Researchers have successfully applied X-ray scattering techniques to determine how dissolved metal ions interact in solution.
These findings will help researchers better understand how metal ions, such as those found in nuclear waste and other industrial processes, behave in the environment.Researchers at the Department of Energy's Argonne National Laboratory and the University of Notre Dame have successfully applied X-ray scattering techniques to determine how dissolved metal ions interact in solution. Credit: Argonne National Laboratory
The results show that the ion structures are visible in solution and reveals their interactions with other ions.
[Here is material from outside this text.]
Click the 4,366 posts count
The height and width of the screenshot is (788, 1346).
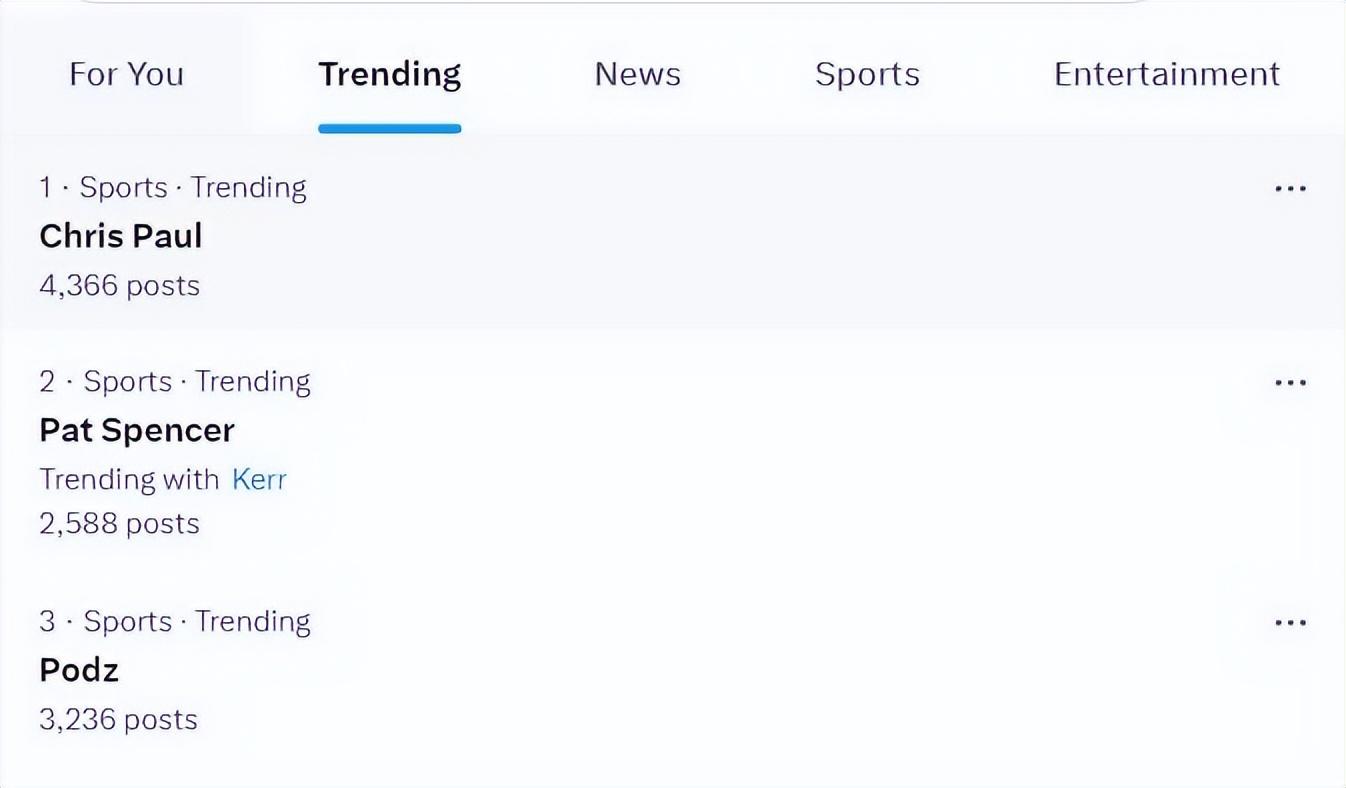[119, 286]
"The scientific community has long asked the question, 'What happens to a metal ion in solution?'” said Suntharalingam “Skantha” Skanthakumar, Argonne senior scientific associate. "Direct measurement of metal correlations in solutions show long-range interactions and a strong correspondence to the structures in solution and solid state environment."
"We have been provided with additional structural and chemical insight into tetravalent actinide hydrolysis," said Lynda Soderholm, senior scientist at Argonne. "We discovered that the way atoms interact is transferable with a lot more detail than what was previously thought. Hydrolysis of dissolved metal ions is one of the most fundamental and important reactions in aqueous chemistry.”
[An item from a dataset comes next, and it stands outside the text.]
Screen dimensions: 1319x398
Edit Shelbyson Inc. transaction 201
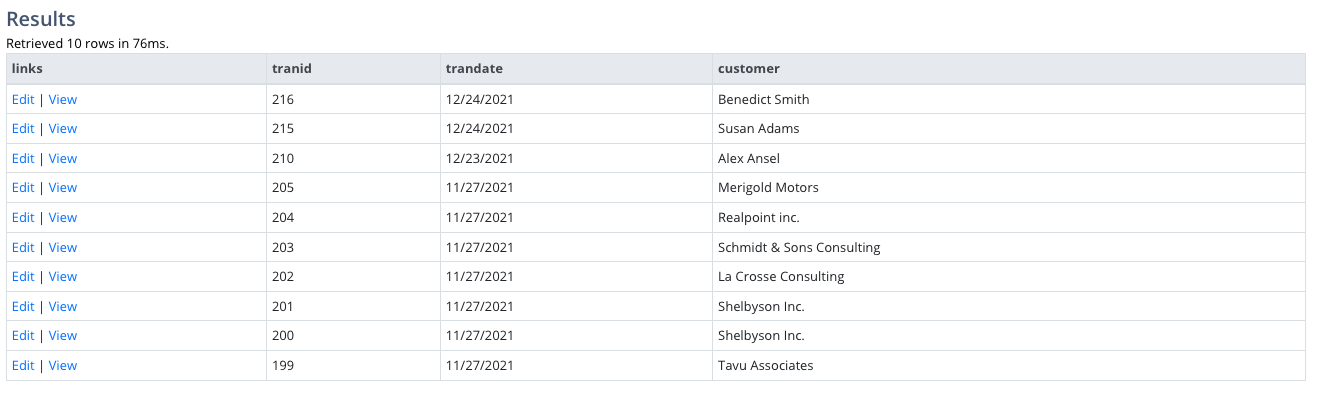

Experiments for this work were conducted at Argonne’s Advanced Photon Source (APS). The 1,104-meter circumference APS accelerator complex, large enough to encircle a baseball stadium, houses a complex of machines and devices that produce, accelerate and store a beam of electrons that is the source of the APS X-rays. For this research, thin beams of high-energy X-rays were used to bombard the dissolved ions. When the X-rays scattered off the solutions, special CCD cameras equipped to detect them mapped out their two-dimensional pattern.
The detailed results of these findings were published in the paper, "Structures of Dimeric Hydrolysis Products of Thorium" and in the journal Inorganic Chemistry.
"Going forward, additional research is planned with thorium and other dissolvable materials across the periodic table," said Argonne postdoctoral researcher Richard E. Wilson. "The goal is to be able to predict reactions to metal contaminants and determine the chemistry that influences their transport in the environment"
This research involved collaborations from various scientific disciplines including input from physicists, chemists and geologists.
Collaborators on this research were Richard E. Wilson, S. Skanthakumar, and Lynda Soderholm from Argonne, and Peter Burns and Ginger Sigmon from the University of Notre Dame.